Charles Rangel of New York admitted he has underpaid his taxes by. Republicans are demanding that he step down as chairman pending an Ethics Committee investigation (FAT CHANCE). His lawyer says Mr. Rangel flubbed his tax return by failing to record some $75,000 of rental income he received from a beach house he owns at a posh Dominican Republic resort. Mr. Rangel professes to have made an honest mistake, and says “I personally feel that I have done nothing morally wrong.” He explained that he didn’t know how much income he received from the property because his Dominican business partners would “start speaking Spanish.”
That’s just the tip of the iceberg. The Associated Press is reporting on a few more discrepancies…
Rangel’s papers over the past 10 years show no reference for the sale of a home he once owned on Colorado Avenue in Washington.

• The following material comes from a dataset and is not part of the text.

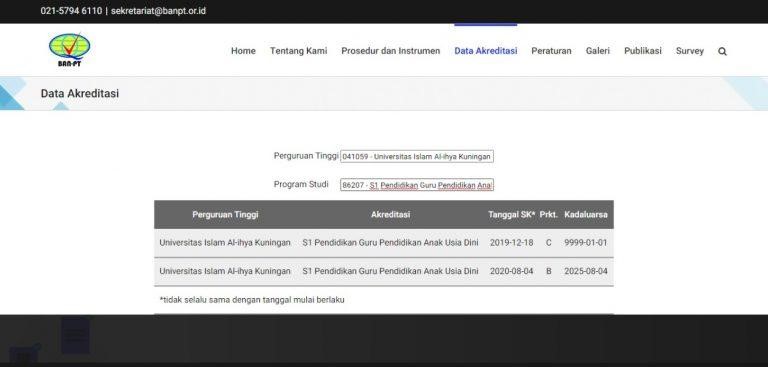Open Prosedur dan Instrumen menu
This screenshot has width=768, height=367.
pos(390,51)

The details of a property bought in Sunny Isles, Fla., are bewildering at best. The stated value changes significantly from year to year, and even page to page, from $50,000 to $100,000 all the way up to $500,000.
Some of the entries for investment funds fluctuate strangely, suggesting that the person either didn’t have accurate information or didn’t fill out the paperwork correctly.
I want everyone to remember that one. Next time you have the IRS giving you the proverbial proctologist treatment. Blame it on the language barrier.
Just contemplate this…The nation’s numero uno tax writer can’t figure out what to declare as income, and what not to declare, how can the rest of us be expected to get it right?
Not that the IRS will show Joe Taxpayer any mercy. In most disputes over even honest mistakes, the tax collectors presume guilt. Mr. Rangel is also one of those who like to denounce corporations that shield income overseas. He’d better hope both the IRS and his House colleagues treat him with more forbearance than he and they treat private citizens or businesses.
This story unfortunately is getting little to no play outside the New York metropolitan area. For all the scandals that the media likes to jump on and beat into the ground that more often than not have to do with sexual proclivities which don’t affect us in any way, shape, or form, we finally have one that is actually worthwhile and grand articulation of Washington hypocrisy, and it gets back paged.
I don’t know whether to feel enraged or just sad.